## [Source data]
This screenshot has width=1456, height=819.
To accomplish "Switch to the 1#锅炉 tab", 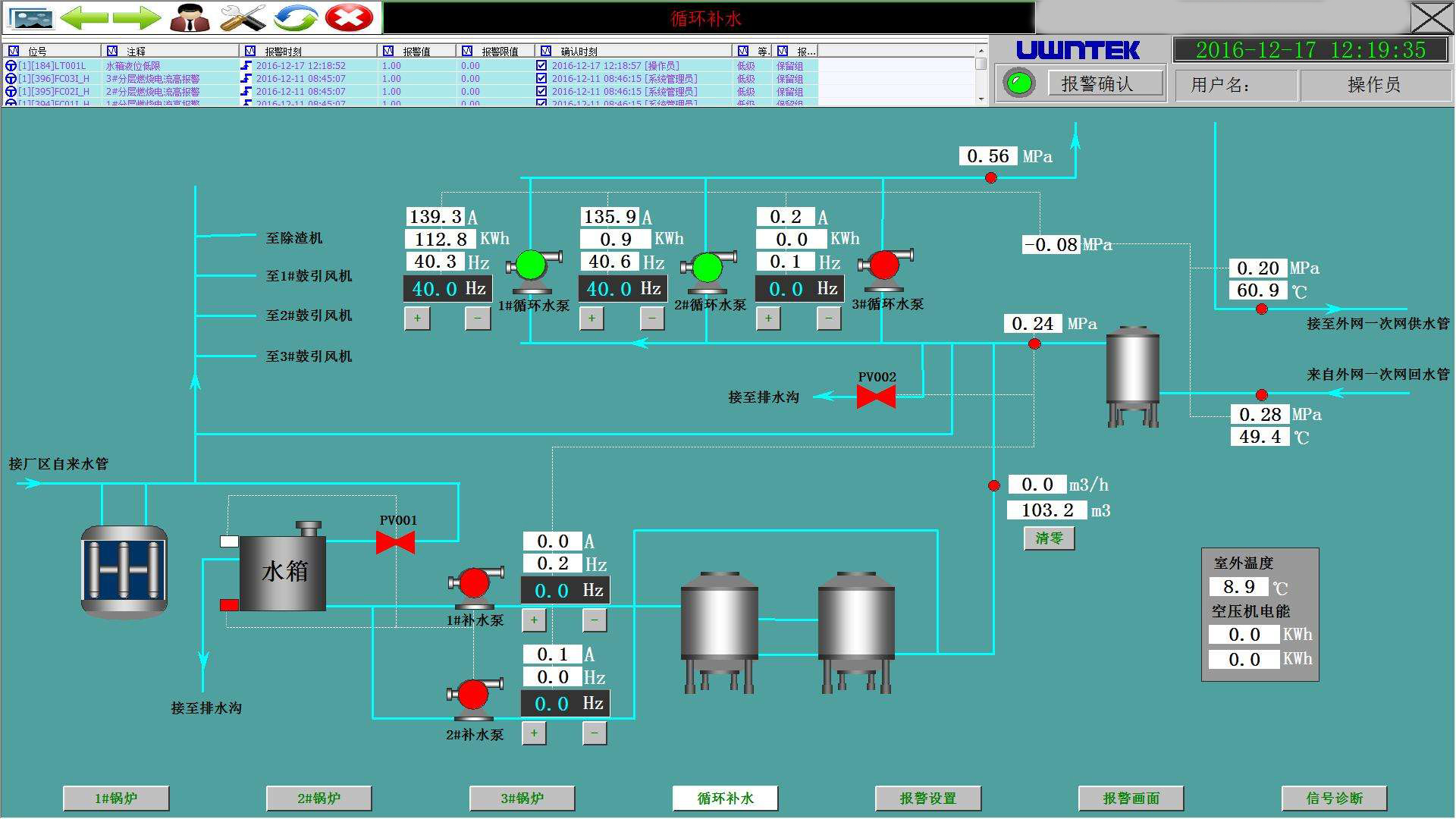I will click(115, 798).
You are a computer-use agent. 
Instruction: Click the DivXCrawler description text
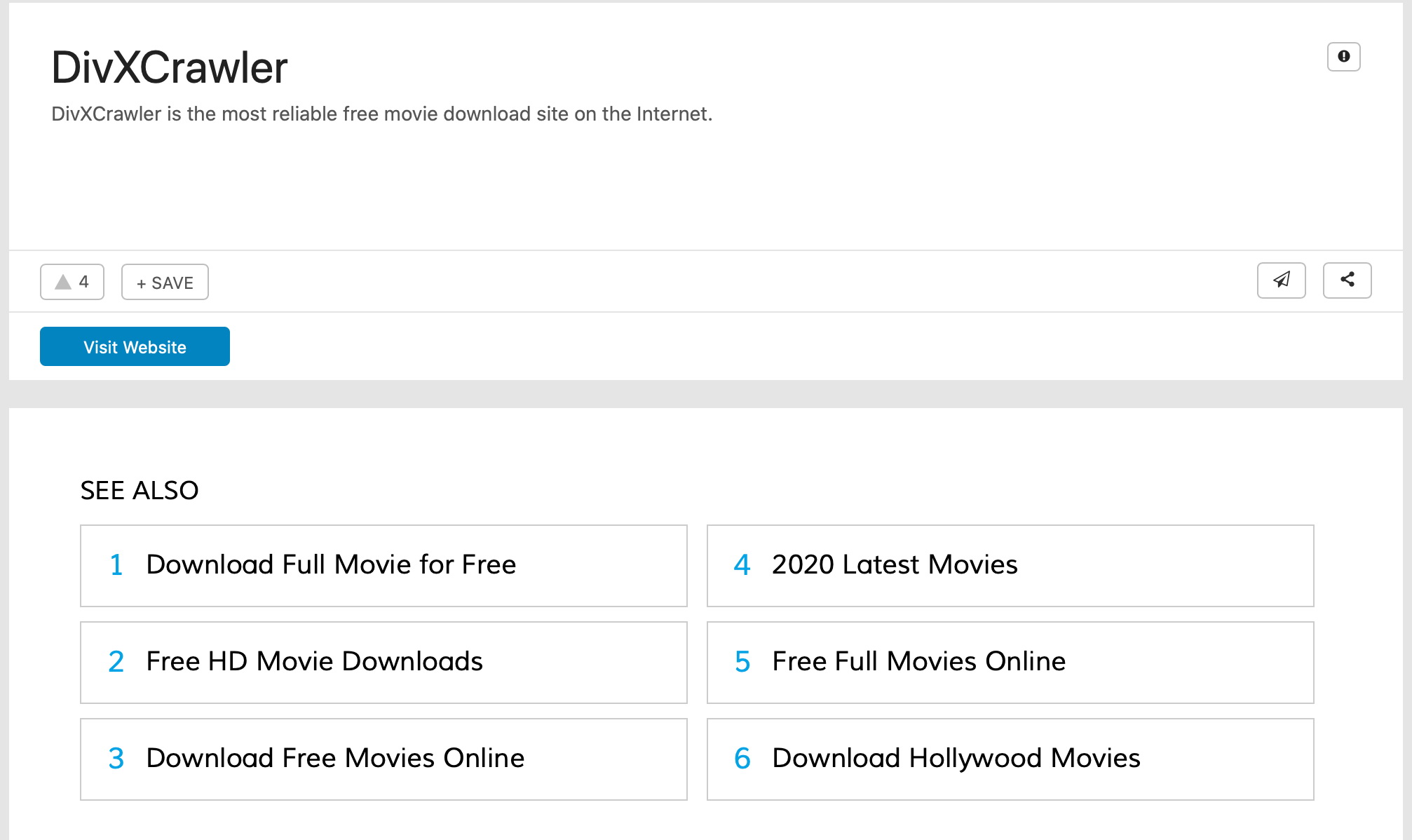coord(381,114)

## [Directions for this task]
Every line from the one holding "You are a computer-use agent." through the final line of the data above is to be reproduced exactly, both ends included, with the pictures left out.

## [Exercise response]
You are a computer-use agent. 
Instruction: Click the DivXCrawler description text
coord(381,114)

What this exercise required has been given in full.